The cosmonaut Mark Vande Hei is scheduled to fly to the Baikonur Cosmodrome in Kazakhstan on March 30 along with his other teammates Pyotr Dubrov and Anton Shkaplerov. These people will return from space after 355 days aboard the Russian Soyuz capsule. This will be a new record for America.
It was feared that due to the ongoing tension between the US and Russia over Ukraine, 55-year-old Mark Vande Hei might also be left entangled outside. But in a recent statement to the media, NASA’s ISS program manager Joyal Montalbano said, “I can say with certainty that Mark is returning home on the Soyuz. We are in contact with our Russian colleagues. There is no problem with that.” No. All the three crew members are returning home.”

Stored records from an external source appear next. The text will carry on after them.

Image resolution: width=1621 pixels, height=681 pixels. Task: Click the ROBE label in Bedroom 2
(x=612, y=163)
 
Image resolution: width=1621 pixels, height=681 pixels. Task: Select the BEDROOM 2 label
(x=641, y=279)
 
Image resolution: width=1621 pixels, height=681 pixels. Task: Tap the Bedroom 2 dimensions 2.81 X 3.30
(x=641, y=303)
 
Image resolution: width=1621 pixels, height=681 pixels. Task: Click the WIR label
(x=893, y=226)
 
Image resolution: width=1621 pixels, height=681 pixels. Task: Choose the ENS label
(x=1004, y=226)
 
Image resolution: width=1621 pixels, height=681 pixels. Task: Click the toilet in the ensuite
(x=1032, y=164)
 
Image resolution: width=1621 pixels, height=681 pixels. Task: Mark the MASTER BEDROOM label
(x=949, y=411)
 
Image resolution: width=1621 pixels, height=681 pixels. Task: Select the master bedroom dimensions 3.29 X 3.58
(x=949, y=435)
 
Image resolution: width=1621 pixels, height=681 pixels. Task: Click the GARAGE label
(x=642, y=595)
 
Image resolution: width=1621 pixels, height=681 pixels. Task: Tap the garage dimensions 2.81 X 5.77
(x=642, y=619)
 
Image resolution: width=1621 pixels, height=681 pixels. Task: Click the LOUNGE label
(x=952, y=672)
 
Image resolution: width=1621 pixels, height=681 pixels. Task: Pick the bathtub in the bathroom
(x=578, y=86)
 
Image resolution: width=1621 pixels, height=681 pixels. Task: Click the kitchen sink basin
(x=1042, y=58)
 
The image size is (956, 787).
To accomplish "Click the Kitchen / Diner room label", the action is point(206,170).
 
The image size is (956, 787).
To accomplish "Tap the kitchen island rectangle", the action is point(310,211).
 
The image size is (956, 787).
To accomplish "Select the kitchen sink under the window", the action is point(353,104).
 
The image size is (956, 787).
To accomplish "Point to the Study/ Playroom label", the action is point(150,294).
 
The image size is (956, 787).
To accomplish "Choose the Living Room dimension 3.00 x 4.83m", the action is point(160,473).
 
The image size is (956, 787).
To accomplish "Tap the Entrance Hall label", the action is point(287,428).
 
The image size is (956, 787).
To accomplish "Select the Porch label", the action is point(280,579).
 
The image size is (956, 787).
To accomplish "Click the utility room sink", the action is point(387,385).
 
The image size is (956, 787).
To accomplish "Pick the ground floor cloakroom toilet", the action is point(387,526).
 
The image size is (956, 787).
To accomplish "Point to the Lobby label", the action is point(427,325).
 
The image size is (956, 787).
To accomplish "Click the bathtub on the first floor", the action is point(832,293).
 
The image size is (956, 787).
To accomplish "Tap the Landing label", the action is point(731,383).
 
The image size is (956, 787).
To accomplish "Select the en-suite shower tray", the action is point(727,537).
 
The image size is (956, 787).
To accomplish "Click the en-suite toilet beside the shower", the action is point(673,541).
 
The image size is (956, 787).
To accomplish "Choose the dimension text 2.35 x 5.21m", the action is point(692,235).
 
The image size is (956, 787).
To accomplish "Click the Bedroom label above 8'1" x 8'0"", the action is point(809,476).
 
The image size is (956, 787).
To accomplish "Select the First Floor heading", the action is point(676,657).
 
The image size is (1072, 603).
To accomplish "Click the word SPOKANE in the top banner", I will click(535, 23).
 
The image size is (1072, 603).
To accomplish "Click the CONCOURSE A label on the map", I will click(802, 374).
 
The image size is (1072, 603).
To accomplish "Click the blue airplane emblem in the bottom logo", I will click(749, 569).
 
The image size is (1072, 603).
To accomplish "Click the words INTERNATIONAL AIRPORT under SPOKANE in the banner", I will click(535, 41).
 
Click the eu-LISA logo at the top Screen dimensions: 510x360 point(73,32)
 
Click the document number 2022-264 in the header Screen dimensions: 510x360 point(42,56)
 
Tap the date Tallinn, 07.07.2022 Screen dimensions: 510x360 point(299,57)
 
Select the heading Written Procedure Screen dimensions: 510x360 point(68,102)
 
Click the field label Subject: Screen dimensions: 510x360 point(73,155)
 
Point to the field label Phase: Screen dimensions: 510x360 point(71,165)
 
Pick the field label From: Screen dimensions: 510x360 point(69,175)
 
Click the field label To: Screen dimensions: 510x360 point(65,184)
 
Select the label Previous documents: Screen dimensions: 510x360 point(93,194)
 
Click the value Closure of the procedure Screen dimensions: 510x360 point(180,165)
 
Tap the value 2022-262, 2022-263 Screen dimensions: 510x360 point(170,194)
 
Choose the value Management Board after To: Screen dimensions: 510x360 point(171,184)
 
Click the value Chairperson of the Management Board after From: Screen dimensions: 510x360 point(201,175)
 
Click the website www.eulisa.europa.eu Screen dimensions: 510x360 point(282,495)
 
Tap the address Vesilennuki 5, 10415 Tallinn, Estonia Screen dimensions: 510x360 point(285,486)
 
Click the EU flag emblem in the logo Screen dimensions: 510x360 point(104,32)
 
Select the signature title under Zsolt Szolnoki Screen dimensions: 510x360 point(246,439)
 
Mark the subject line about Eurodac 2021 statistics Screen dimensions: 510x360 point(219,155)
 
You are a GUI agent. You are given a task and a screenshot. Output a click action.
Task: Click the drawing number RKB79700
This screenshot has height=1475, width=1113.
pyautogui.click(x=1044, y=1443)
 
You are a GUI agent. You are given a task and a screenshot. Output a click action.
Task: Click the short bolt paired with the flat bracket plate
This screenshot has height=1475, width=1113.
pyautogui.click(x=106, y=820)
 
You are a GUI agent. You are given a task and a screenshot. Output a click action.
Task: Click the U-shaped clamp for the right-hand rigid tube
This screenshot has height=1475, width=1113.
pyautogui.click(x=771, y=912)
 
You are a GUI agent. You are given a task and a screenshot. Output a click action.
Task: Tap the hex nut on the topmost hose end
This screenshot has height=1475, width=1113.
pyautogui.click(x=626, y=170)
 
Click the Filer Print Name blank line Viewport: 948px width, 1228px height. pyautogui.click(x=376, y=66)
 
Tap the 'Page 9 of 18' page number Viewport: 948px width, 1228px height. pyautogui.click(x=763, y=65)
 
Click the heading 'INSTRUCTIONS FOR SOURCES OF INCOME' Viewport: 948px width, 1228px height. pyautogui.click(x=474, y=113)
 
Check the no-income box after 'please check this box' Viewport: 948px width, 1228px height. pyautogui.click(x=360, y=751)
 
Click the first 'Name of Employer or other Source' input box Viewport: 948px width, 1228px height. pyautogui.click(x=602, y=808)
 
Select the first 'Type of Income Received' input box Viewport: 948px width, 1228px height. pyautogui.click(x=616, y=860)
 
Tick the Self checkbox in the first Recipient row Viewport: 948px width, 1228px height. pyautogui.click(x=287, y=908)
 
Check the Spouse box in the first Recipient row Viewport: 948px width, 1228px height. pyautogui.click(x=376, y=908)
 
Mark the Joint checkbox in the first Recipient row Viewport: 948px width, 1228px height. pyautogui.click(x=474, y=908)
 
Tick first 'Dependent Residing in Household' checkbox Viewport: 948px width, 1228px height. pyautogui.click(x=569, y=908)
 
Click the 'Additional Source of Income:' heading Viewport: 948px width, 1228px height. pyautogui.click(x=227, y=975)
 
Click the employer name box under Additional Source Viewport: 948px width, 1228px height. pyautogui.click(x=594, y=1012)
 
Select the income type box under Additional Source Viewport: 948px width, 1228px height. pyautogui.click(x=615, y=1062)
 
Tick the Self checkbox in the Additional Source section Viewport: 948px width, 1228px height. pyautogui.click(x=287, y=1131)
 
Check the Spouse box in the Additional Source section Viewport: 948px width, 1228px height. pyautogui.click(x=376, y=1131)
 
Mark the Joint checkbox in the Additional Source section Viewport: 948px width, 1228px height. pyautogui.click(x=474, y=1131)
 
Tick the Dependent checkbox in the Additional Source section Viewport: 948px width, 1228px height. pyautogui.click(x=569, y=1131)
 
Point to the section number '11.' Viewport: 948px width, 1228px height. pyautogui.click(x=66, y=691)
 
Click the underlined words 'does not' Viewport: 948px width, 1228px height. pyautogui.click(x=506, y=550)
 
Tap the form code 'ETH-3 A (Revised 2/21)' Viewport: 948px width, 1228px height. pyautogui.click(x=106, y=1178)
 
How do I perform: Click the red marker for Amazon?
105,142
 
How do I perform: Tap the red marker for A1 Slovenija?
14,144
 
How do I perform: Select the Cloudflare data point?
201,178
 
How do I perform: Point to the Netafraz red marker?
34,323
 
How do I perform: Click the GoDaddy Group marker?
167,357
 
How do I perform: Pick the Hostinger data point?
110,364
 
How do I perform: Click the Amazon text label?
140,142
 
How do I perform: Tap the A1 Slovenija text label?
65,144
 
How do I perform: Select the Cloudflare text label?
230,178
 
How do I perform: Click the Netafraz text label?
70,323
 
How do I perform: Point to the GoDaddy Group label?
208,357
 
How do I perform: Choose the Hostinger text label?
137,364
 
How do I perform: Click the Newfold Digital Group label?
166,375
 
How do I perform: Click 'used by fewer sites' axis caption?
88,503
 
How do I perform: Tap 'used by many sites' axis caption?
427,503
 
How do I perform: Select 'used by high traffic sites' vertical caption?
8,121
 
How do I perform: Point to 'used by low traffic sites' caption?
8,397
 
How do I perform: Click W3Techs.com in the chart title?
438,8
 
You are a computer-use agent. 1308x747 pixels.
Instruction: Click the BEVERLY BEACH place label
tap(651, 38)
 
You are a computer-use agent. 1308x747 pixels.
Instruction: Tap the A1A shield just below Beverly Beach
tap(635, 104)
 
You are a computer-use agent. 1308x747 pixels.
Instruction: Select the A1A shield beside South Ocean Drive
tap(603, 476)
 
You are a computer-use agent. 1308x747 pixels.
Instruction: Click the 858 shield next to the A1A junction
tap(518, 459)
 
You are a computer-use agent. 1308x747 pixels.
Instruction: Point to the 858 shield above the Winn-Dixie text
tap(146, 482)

Over the weekend, Dmitry Rogozin, the chief of Russia’s space agency, warned again that Western sanctions on Russia could crash the ISS. Due to which the operation of the spacecraft can stop which is necessary to keep it in orbit.
Then earlier this week the Russian news agency TASS said: “Russian space corporation Roscosmos has never given its peers the slightest chance to doubt its credibility” and Vande Hei will go home as planned.
Power and life support are provided by the US to the International Space Station. While propulsion and attitude control is done by Russia. The two have been dependent on each other since it was formed in the 1990s. America is constantly trying through Northrop Grumman and SpaceX ships to put the station in orbit, but so far it has not been successful in doing so. Therefore, the existence of the space station in orbit is not yet possible without the help of Russia.